Brano citato —
Creato da senzaconfini2015 il 31/12/2014
Libero pensiero ed analisi dei fatti sono alla base del lavoro dei collaboratori di questo blog.
 

 

La tragedia di Arsia

Post n°15 pubblicato il 06 Marzo 2015 da senzaconfini2015
 

LA TRAGEDIA DI ARSIA

di Anna Piccioni

Ci son voluti settantacinque anni perché anche a Trieste arrivasse l'eco della tragedia scoppiata alle 4.35 nelle miniere di carbone dell'Arsa, nei pressi delle città istriane di Albona ed Arsia il 28 febbraio 1940. Questa è una tragedia che ha fatto 185 vittime di cui 2/3 istriani (italiani croati sloveni), e gli altri provenienti da Bergamo, Brescia, dal Friuli e due triestini. 

Il Circolo Istria che da alcuni anni commemora ad Albona/Labin le vittime delle miniere di Arsia, quest'anno è riuscito a coinvolgere il comune di Trieste, l' I.R.C.I., l'Unione italiana della comunità di Albona, il comune di Albona/Labin, il comune di Arsa/Raša e l'associazione musicale SERENADE ENSAMBLE, per una giornata di studi venerdì 27 febbraio nell'Auditorium del Museo Revoltella.

Molte sono le ragioni che legano Trieste alle miniere di Arsia: a cominciare dal direttore Guido Segre, imprenditore, nato a Torino, ma dal 1918 residente a Trieste; l'architetto Gustavo Pulitzer Finali, i tecnici, molto giovani, provenienti dalla Studio Pulitzer; artisti come Mascherini e Carrà: il vescovo Santin che consacrò la chiesa di Santa Barbara ad Arsia. Purtroppo la storia e la politica insieme non hanno permesso il superamento in tutti questi anni delle barriere ideologiche che hanno considerato la tragedia della miniera un lutto per una sola parte del territorio, perché avvenute in un periodo che da una parte e dall'altra si vuol dimenticare: l'occupazione fascista dell'Istria. Al di là delle pressioni ideologiche bisogna ricordare quando, come e perché sono iniziate le estrazioni del carbone.

Dati forniti —
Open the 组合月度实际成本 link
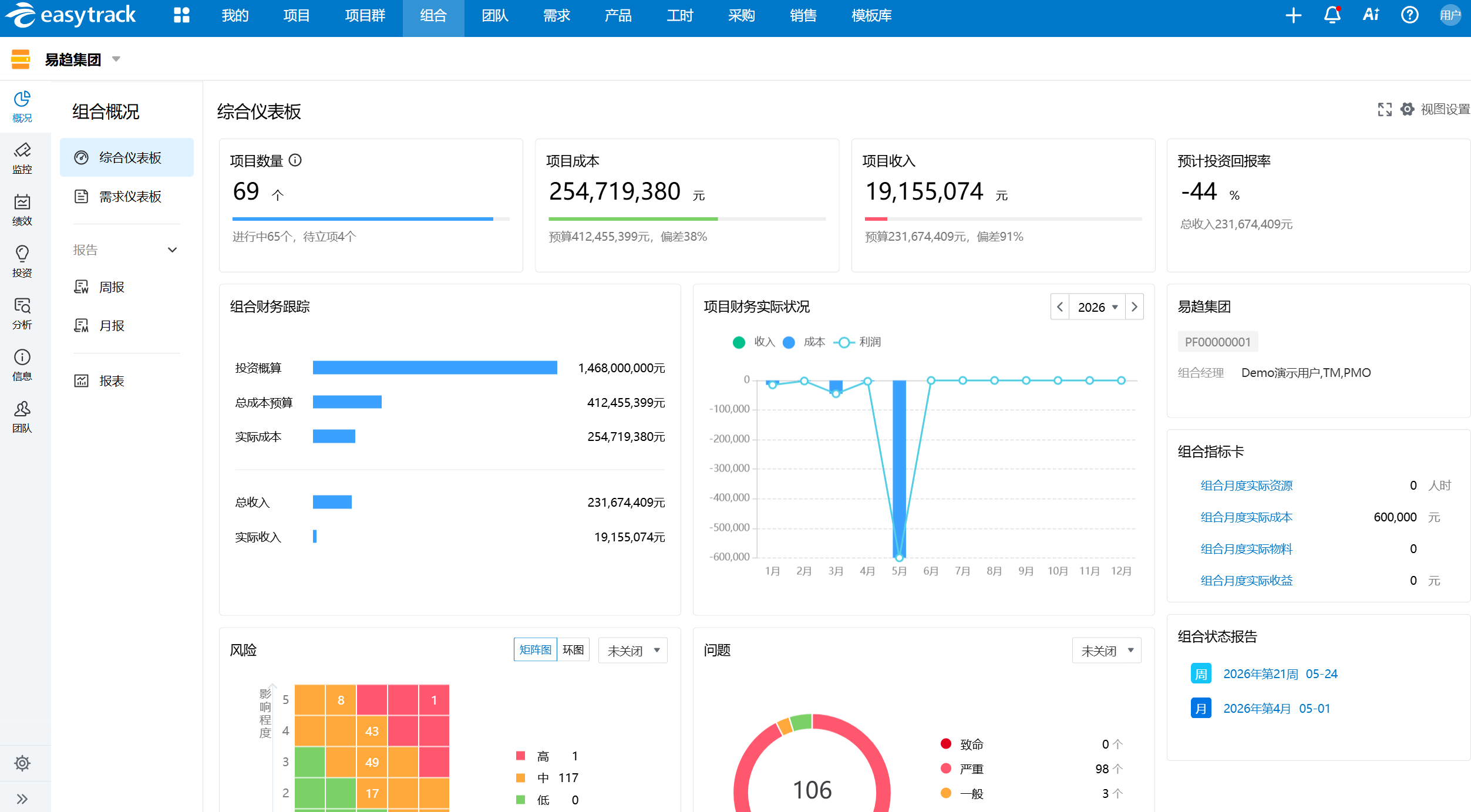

Da fare — Secondo il brano sulla tragedia di Arsia, in che giorno e a che ora scoppiò la tragedia nelle miniere di carbone dell'Arsa?

Risposta — Il 28 febbraio 1940, alle 4.35.